SIEMPRE EL TEATRO, por José Luis Puerto
El reciente fallecimiento, a los noventa y tres años, de ese genio renovador de la escena del teatro contemporáneo que llegó a ser Peter Brook, que fuera capaz de releer escénicamente a Shakespeare o de realizar una genial puesta en escena del Mahabharata (1987), el fascinante poema hindú, entre otras aportaciones, vuelve a poner el teatro sobre el tapete de la actualidad.
Como también, hace ya unas semanas, el haberse otorgado el Premio Princesa de Asturias de las Letras a ese dramaturgo español, más secreto, o más discreto, que es Juan Mayorga.
Y es que el teatro está siempre ahí, como un recurso humano de purificación y de catarsis, ya desde la tragedia griega; como un social rasgarse las vestiduras de todas las ‘hibris’ o excesos que la sociedad y los individuos cometen.
Porque el teatro, cuando es tal, cuando es de verdad, pone siempre el dedo en la llaga de ese monstruo que habita, con tanta frecuencia en el corazón y en el alma del ser humano, en el corazón y en el alma de la sociedad.
El teatro, en nuestra cultura, nace del rito, es en su origen rito. Un rito dionisíaco de ebriedad y de celebración de la vida y del vino, de esa embriaguez que nos provoca el existir cuando tomamos conciencia de que es un don, de que es un privilegio, y de que, por ello, ha de situarnos siempre en la estela de la celebración, pese a que la vida esté atravesada por no pocos dualismos y contrastes.

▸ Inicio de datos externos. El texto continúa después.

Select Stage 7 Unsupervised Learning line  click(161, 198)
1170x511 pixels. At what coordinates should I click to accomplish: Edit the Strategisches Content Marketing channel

Y es curioso que, si el teatro en su origen es rito, en el mundo contemporáneo, toda una serie de corrientes dramáticas han querido recuperar, cada una a su modo, ese carácter ritual que ha de tener el teatro para ser tal.
No podemos ahora ni dar siquiera un repaso a todas las propuestas contemporáneas de devolver la ritualidad al teatro, de ritualizarlo. Recordemos siquiera nombres, tan diversos pero, al tiempo, tan significativos como los de Bertolt Brecht, Meyerhold, Stanislavski… y varios más.
Y recordemos, cómo no, al francés Antonin Artaud, que, desde una cierta excentricidad y ‘locura’, recorrió diversos caminos para tratar de llegar hacia un arte total y absoluto, que tenía en el teatro una de sus expresiones privilegiadas. Es el creador de lo que se dio en llamar “teatro de la crueldad”, sobre el que publicara un manifiesto en 1948. Artaud quería “restablecer en el teatro una concepción de la vida apasionada y convulsiva”.
En la tradición teatral europea, ya desde los tiempos medievales, el teatro salía a la plaza pública y, a través de diversos tipos de escenificaciones y de farsas, ponía la realidad convencional patas arriba y ejercía una crítica despiadada y purificadora de las hipocresías y convenciones humanas y sociales. Es una de sus funciones, que, por ejemplo, el dramaturgo italiano Darío Fo, Premio Nobel de Literatura, ha sabido traer hasta nuestra contemporaneidad.
Este verano, en bastantes de nuestros pueblos, a lo largo y ancho de nuestra geografía, se van a escenificar y a representar obras de teatro de muy diversos tipos. Y es que la querencia dramática se encuentra incluso hoy viva entre nuestras gentes.
Porque el teatro siempre está ahí, como rito y recurso humano para poner el dedo en la llaga sobre todas nuestras ‘hibris’ o excesos, y para conducirnos a esa purificación o catarsis rehumanizadoras.